*REQUIREMENTS*
Could you rewrite the data from its first line through the line containing "Action: tap(626, 593)", both ends included, keeping the requests and scaling every coordinate in the answers by 2.6, rounded to whole numbers with halves rounded up? Give only that stretch.

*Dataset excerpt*
** START **

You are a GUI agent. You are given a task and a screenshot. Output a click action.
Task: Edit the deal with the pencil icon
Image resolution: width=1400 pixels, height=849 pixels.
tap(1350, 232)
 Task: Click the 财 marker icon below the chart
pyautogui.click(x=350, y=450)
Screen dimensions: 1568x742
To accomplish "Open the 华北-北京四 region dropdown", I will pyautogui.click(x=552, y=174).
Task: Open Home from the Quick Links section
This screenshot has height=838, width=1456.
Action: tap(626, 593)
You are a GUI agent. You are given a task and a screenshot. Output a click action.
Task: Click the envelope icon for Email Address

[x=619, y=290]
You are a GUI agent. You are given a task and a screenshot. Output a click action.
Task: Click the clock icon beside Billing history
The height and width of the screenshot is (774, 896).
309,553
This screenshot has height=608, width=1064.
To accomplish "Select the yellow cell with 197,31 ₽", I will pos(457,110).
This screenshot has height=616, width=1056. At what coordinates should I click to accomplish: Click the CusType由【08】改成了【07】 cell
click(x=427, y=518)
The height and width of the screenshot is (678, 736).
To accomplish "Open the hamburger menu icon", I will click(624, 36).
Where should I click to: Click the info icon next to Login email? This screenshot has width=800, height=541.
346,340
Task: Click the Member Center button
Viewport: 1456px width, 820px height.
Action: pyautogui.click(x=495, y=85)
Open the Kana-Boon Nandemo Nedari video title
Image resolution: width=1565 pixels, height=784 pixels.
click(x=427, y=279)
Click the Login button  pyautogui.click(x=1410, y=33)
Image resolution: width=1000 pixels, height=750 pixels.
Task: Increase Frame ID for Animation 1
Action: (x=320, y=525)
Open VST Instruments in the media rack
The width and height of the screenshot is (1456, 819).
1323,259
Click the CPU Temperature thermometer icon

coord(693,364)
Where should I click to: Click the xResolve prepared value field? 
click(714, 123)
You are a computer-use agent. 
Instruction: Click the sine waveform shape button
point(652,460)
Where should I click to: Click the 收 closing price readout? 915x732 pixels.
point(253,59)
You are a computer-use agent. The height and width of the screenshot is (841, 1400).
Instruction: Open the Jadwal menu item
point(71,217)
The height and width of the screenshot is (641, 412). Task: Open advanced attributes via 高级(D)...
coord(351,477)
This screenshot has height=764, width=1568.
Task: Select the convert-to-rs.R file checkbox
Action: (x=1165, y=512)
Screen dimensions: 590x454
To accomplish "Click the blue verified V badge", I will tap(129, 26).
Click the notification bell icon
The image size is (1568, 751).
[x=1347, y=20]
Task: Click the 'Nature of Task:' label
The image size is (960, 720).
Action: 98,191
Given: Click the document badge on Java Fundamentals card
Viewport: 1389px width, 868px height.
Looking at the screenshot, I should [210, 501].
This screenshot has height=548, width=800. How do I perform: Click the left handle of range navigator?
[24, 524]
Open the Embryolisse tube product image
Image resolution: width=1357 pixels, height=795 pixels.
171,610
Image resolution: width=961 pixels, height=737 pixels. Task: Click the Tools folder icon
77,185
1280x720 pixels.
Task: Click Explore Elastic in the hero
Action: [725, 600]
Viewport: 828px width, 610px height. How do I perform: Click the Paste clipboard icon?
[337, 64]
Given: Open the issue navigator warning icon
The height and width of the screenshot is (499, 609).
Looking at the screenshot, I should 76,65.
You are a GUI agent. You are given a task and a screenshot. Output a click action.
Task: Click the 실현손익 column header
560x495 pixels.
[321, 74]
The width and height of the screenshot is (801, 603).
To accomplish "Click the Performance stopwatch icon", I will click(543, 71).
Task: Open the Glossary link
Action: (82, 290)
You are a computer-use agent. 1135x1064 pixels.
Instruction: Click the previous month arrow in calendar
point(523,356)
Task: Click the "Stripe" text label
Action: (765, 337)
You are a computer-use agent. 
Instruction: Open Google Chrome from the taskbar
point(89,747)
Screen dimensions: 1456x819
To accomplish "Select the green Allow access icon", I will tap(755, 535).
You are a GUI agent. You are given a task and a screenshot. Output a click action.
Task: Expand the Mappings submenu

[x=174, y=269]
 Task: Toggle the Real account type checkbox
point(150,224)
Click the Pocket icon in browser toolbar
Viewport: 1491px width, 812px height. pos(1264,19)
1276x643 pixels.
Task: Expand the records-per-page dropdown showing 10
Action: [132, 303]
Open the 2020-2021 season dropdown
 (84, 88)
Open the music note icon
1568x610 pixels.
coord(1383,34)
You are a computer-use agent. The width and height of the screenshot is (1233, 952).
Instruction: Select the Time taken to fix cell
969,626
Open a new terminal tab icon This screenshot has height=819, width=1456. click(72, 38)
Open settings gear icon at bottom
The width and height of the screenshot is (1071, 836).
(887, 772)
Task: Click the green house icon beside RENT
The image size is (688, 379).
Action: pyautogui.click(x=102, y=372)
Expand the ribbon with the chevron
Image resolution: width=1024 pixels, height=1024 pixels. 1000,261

** END **

*SOLUTION TO THIS TASK*
You are a GUI agent. You are given a task and a screenshot. Output a click action.
Task: Edit the deal with the pencil icon
Image resolution: width=1400 pixels, height=849 pixels.
tap(3510, 603)
 Task: Click the 财 marker icon below the chart
pyautogui.click(x=910, y=1170)
Screen dimensions: 1568x742
To accomplish "Open the 华北-北京四 region dropdown", I will pyautogui.click(x=1435, y=452).
Task: Open Home from the Quick Links section
This screenshot has height=838, width=1456.
Action: tap(1628, 1542)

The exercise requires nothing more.